Bruce Philip Rockowitz (born October 24, 1958) is a Canadian businessman, the chairman of Rock Media International and co-founder of the Pure Group.

Early life
Rockowitz was born on October 24, 1958. He dropped out of the University of Vermont to play tennis professionally. He started in Hong Kong, and became head tennis coach at the Hong Kong Country Club, where he taught the then chairman of Li & Fung.

Career
In 1981, he co-founded Colby International with fellow Canadian Allan Zeman, and was CEO and president 1986 to 2000. In 2000, Victor Fung and Li & Fung acquired Colby for US$2.2 billion, and Rockowitz was CEO from 2011 to 2014.

Rockowitz has been vice chairman and CEO of Global Brands Group since May 2014.

He is the co-founder and non-executive chairman of The Pure Group.
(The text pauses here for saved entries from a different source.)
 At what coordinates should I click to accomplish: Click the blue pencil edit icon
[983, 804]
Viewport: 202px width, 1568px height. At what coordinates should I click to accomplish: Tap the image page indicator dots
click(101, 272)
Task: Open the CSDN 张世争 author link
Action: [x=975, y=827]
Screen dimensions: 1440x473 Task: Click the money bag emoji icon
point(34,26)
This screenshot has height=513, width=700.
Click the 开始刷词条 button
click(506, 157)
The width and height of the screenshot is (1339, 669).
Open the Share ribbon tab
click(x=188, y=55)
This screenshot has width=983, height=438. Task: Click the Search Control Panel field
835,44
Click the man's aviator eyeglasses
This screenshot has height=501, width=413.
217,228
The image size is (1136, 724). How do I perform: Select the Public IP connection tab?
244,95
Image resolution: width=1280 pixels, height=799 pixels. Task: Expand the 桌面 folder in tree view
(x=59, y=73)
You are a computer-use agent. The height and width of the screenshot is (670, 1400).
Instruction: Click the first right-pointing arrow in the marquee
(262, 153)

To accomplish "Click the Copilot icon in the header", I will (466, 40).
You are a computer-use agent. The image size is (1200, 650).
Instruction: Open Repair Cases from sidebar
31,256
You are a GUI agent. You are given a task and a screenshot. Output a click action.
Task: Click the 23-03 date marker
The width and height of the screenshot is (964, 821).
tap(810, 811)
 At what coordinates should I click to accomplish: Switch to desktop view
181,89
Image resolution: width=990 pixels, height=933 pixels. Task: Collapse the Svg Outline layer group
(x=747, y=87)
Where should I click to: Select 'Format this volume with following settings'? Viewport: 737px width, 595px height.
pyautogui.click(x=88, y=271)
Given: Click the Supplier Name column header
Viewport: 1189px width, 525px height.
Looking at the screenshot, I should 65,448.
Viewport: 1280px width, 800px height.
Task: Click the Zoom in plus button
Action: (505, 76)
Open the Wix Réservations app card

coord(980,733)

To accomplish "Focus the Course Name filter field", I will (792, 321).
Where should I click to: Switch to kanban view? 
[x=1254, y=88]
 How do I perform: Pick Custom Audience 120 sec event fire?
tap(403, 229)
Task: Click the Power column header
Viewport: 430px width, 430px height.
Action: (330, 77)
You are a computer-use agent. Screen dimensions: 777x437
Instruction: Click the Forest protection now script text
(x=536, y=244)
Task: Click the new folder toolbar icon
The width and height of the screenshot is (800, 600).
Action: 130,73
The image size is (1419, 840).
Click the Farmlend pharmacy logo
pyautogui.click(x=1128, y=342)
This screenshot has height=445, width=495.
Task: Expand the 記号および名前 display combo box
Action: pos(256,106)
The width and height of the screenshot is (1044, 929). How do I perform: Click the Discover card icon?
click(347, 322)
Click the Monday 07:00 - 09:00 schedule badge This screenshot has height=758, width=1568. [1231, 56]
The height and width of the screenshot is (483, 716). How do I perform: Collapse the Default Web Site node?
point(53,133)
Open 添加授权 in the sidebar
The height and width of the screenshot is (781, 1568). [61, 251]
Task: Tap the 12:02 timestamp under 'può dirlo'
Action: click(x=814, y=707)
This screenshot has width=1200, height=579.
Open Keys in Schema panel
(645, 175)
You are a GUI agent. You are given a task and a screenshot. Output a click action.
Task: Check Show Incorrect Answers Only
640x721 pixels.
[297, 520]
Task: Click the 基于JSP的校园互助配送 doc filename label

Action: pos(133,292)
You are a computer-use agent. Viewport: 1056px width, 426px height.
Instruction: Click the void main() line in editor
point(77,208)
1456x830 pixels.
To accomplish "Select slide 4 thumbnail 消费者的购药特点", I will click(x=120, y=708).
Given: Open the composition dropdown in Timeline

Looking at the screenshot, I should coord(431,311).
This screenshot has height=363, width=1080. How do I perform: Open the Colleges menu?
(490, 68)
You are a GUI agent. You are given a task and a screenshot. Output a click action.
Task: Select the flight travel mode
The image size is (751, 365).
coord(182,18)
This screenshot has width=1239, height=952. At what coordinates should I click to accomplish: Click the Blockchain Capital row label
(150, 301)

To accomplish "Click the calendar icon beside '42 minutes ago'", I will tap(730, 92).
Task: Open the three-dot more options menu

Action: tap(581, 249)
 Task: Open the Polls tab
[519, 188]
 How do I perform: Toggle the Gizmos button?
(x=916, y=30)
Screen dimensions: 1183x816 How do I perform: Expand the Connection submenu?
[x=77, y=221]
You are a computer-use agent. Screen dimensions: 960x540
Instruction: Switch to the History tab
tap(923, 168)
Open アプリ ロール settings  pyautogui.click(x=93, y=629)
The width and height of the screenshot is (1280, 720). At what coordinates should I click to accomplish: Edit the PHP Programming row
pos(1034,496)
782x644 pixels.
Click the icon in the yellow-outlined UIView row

Rockowitz is a member of the advisory boards for the Wharton School's Jay H Baker Retailing Center  and the Fashion Institute of Technology.

Personal life
Rockowtiz has two daughters from his first marriage. Rockowitz married Hong Kong-born American singer, Coco Lee in October 2011. Performers at the banquet included Bruno Mars.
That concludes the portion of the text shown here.